Josh Cribbs Isn’t Optimistic But Is Willing To Take A Hometown Discount To Stay In Cleveland


Josh Cribbs is slated to become an unrestricted free agent in less than two weeks, and there’s a chance that could spell the end of his time in Cleveland after eight years with the Browns. Cribbs won’t rule anything out, and with a new regime in place he’d love to stay at a discounted rate, but he also seems to feel as though there’s a decent chance he is headed somewhere else. Josh Cribbs joined Baskin and Phelps on 92.3 The Fan in Cleveland to discuss his contract situation with the Browns, the new coaching staff, his feelings about his chances of re-signing, and his playing time. He also touched on quarterback Brandon Weeden.

On his contract situation:

“It’s at a standstill right now. I’m hearing a lot of different meetings are being scheduled with different teams and everything. My plan is to stay with the team as much as possible, even to take a slight paycut. But at the same time, not huge paycuts. And I’m trying to work with the team. I want to be a Brown. I want to end my career here. We have the coaches to do it now, to take it to the next level, and I definitely want to be there.”

On the new coaching staff:

“I’m excited to have the opportunity to work with those guys again. I worked with Coach Turner at the Pro Bowl a couple years ago and I definitely know that they can help me succeed and use me like I should be used. And hopefully we can get this contract thing worked out.”

On if he gets the sense that he’s wanted back:

“I’m familiar with the coaching staff. … Norv Turner, he actually utilized me in the Pro Bowl, the first Pro Bowl. He ran a couple option plays for me and he’s excited to work with me. But ultimately we all know that it comes down to the upper management and the organization, and after the coaches voice their opinion it’s up to them. … So I’m not too confident in upper management because I’m not sure of their plans, their intentions. Right now, it doesn’t seem like the interest level is there with upper management, but there’s ways around that. I gotta just weigh my options. And like I said, I want to be a Brown. I want to continue my career here. I want to retire a Cleveland Brown, and that’s my intention. I’m gonna go as far as I can with the team to make a compromise. And at the same time, I won’t devalue myself. I know I haven’t been used to my potential and all of that, but I just want to be able to help this football team see a playoff and get to the playoffs and see what we can do in the postseason, because I think we’re so close. And I [would] just hate to have to leave a team right when we’re on the cusp of winning, right when we’re getting the pieces together to make this a winning organization. So that’s where we’re at right now.”

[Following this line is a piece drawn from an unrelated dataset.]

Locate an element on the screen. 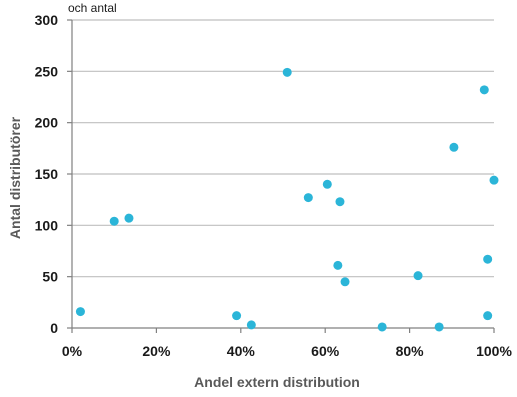 The image size is (517, 397). chart-title-fragment: och antal is located at coordinates (92, 8).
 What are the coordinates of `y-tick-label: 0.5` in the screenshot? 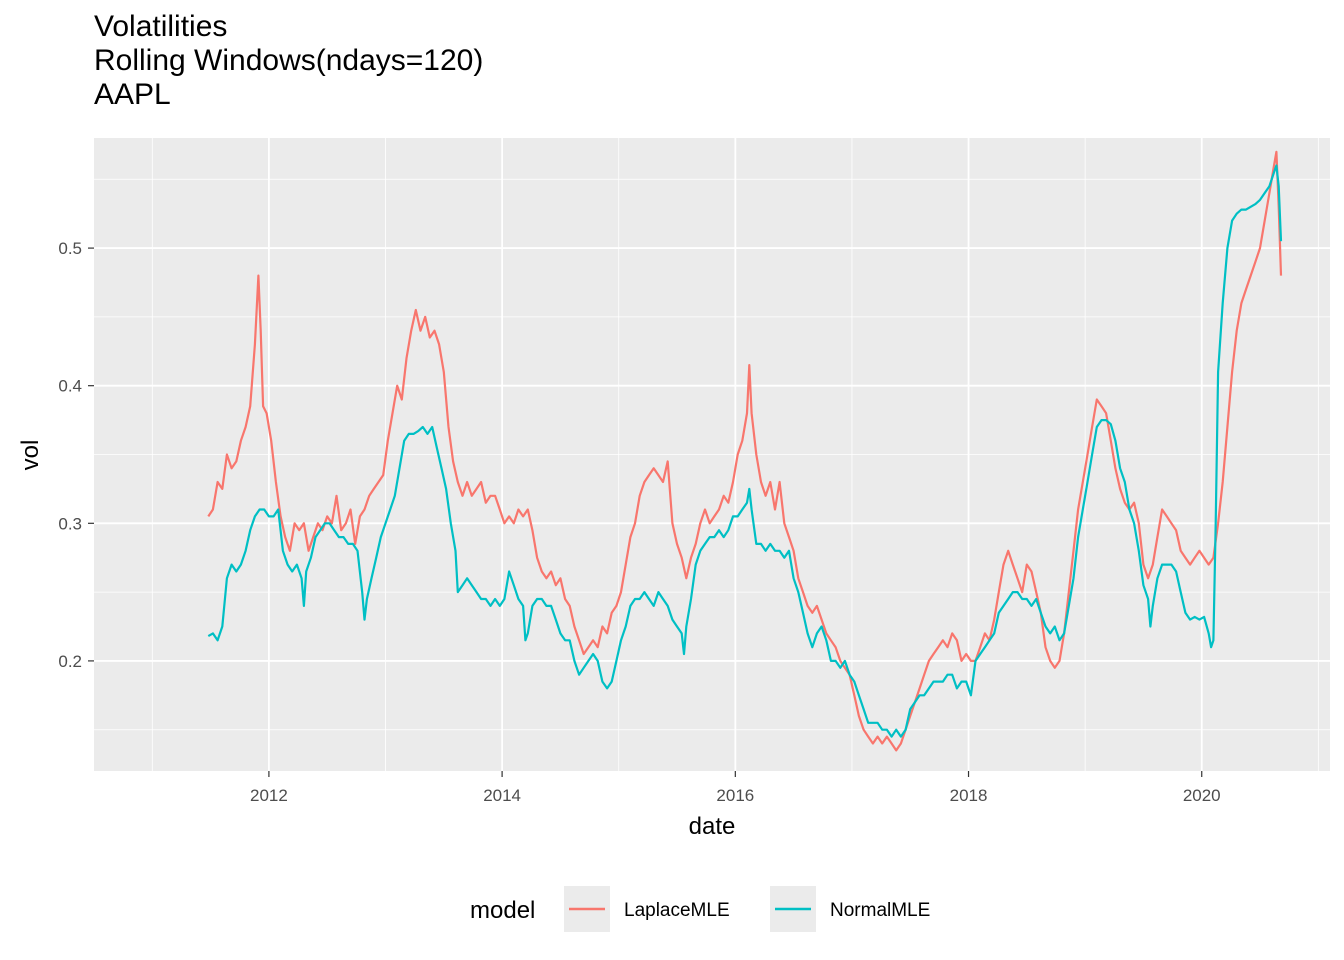 It's located at (70, 248).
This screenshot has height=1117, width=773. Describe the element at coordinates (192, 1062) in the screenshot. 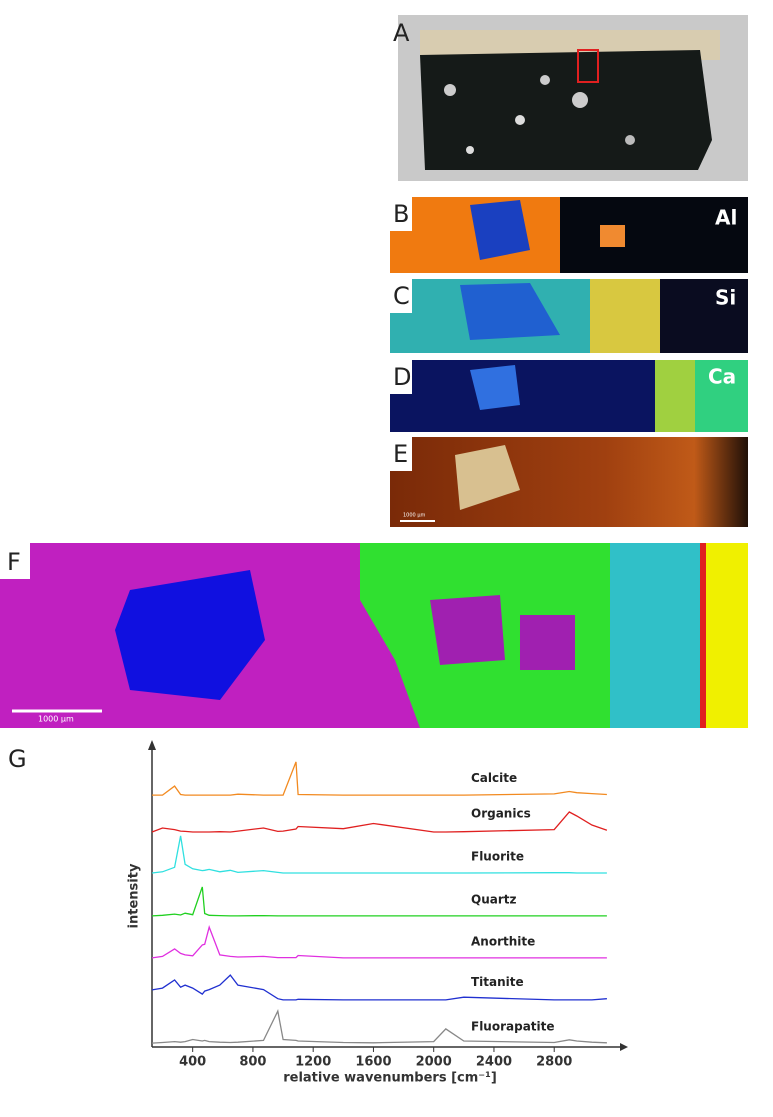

On being surprised that he wasn’t used in the offense as much this past season:

“I was the most surprised. I was like, ‘What happened?’

I was the third wide receiver last year and ended up being the second-leading receiver on the team, and I think I led in touchdown receptions or something like that. But it just disappeared. I know how the business works. My thing with coaches and upper management — mostly with upper management — you draft guys and guys come in that’s new, they have to play. And it shouldn’t be this way. It should be the best guys that’s gonna help you win that play. But when you draft a guy or you spend money on a guy, that player has to play or the person who drafted him or the person who got him looks bad. And I wish it wasn’t like that because when I didn’t play this year on offense, I’m like, I was talking to Coach Shurmur every now and then like, ‘Hey man, I caught this many balls for you and I didn’t have any drops. What’s up?’ But I kind of got the feel that it wasn’t coming from him, like it was over his head. And it was unfortunate because that was my best year as a receiver. You used me as a receiver, I came through for you, and let’s go further. And that didn’t happen, and that was saddening for me. And I did not want to have to go through that again, but with this new coaching staff I’m so excited to be a part of it. And now that my contract is up, I’m like, ‘Wow, it might be coming to an end here in Cleveland.’ But I don’t want to see that day come. So I’m doing everything, using the back channels, trying to stay a Cleveland Brown.”

On Brandon Weeden’s up-and-down rookie season:

“I think you’re only as good as the play-calling [and] being put in the right position to make plays as a rookie. Each rookie that comes in, whether it be RG3 or Luck, they have plays that cater to their skills, their talents. The coaches put plays in that they like to run, and the offense is tailored to them. It works out different for us when you have a rookie quarterback, rookie receivers, a rookie running back, a rookie head coach. We had a lot of pieces that were just starting out and things that were having to mesh together. I think Brandon did an awesome job. Sometimes it might seem like it took him long to warm up for a game, he seemed like he didn’t get a rhythm, but that’s just because he’s a rookie. He just got out there. Maybe it came easier to other guys, but as far as his talent as a quarterback and his skill level, he is the guy. He has a great arm, he can read defenses well and I think that this second year will tell the tale of his skill level and how much he has grown since Season 1.”